A la même période, l’ancienne collaboratrice du Premier ministre devenue Secrétaire d’Etat au budget, Madame Florence Parly, avait aussi émis des propos relatifs aux économies que l’Etat devait se demander à lui-même. Où est cette volonté chez le tonique Monsieur Cahuzac ? Où se traduit-elle alors qu’il sait déjà que l’Etat ne parviendra pas à réaliser ses 10 milliards d’économies ?  Là encore, le budget est mort-né par-delà la bonne volonté et la bonne foi des hommes chargés de l’élaborer.
Autre facteur préoccupant, des remontées d’information (chambres syndicales immobilières, notaires) semblent attester d’un mouvement assez prononcé de ventes pour des raisons de sortie de territoires.
A manier le gourdin, on fait heureusement filer quelques gredins qui n’honorent pas notre Nation. A user d’une matraque fiscale en temps de crise, on rend une partie de la France patraque et on perd de sa substance vive au profit de nos concurrents. L’économie ouverte impose de nouvelles règles et la gauche n’aura pas devant elle les 200 familles du temps de Léon Blum mais des dizaines de chaises vides dont les anciens occupants feront les délices des gestionnaires de patrimoine de nos pays limitrophes. Le coût de ce qui constitue un manque de patriotisme et une exacerbation des intérêts micro-économiques est difficile à évaluer mais c’est bien en milliards qu’il va se compter. Là aussi, ceci vient altérer les hypothèses budgétaires (rendement ISF, etc).
Manque à gagner du fait de la surestimation de la croissance escomptée, bridage de la croissance par pression fiscale, économie souterraine, évasion fiscale sont les paramètres qui font que le budget présenté par les Ministres est mort-né.
Que font faire les Parlementaires ? Au terme de l’article 40 de la Constitution ils ont la haute responsabilité de ne pas priver de ressources l’Etat et de ne pas aggraver ses charges. Sous l’ancien Régime, il existait un droit de remontrance par lequel les parlementaires manifestaient leur courroux au Roi.

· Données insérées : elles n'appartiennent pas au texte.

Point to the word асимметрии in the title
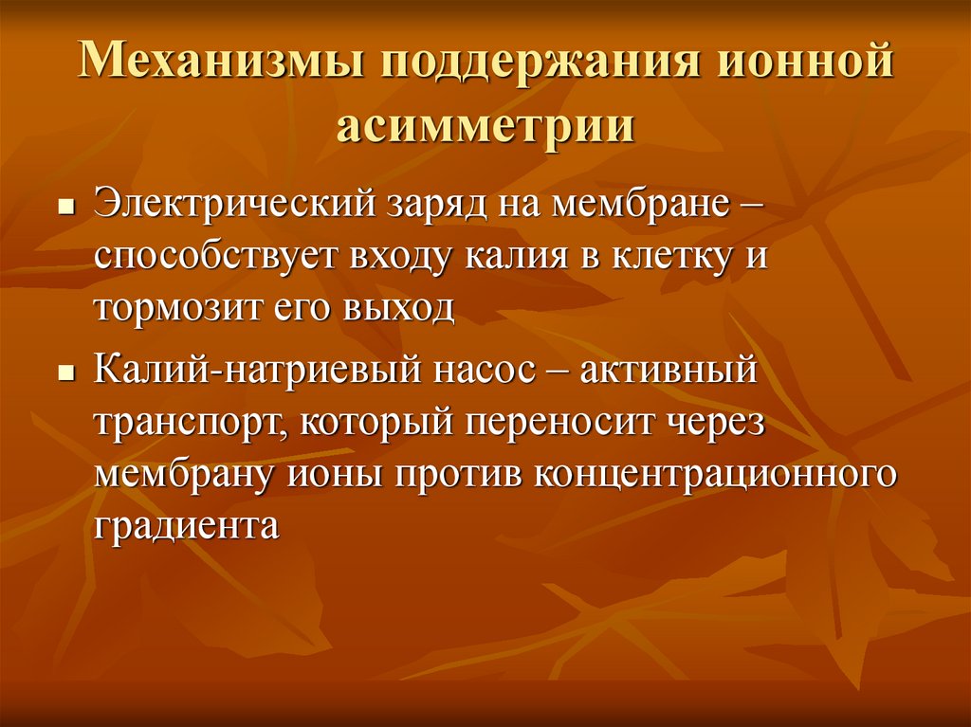click(x=486, y=126)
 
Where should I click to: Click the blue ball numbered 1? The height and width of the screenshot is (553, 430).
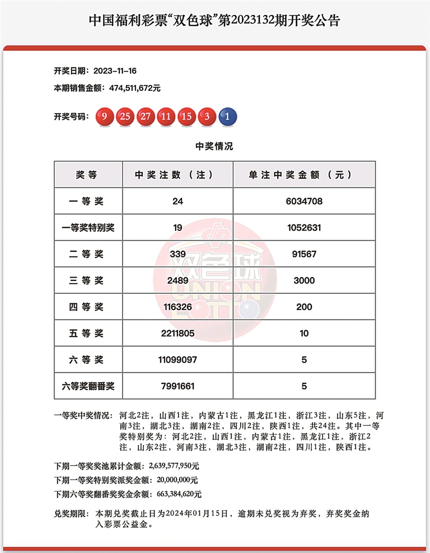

En matière budgétaire, il serait pertinent de disposer d’un outil de procédure apparenté à la notion de vote de défiance constructive qui existe en Allemagne. Mais comme nous sommes en France et en début de mandat, l’homme du 6 mai 2012 pourra toujours formuler une lettre de jussion pour éviter toute contrariété.  A titre temporaire.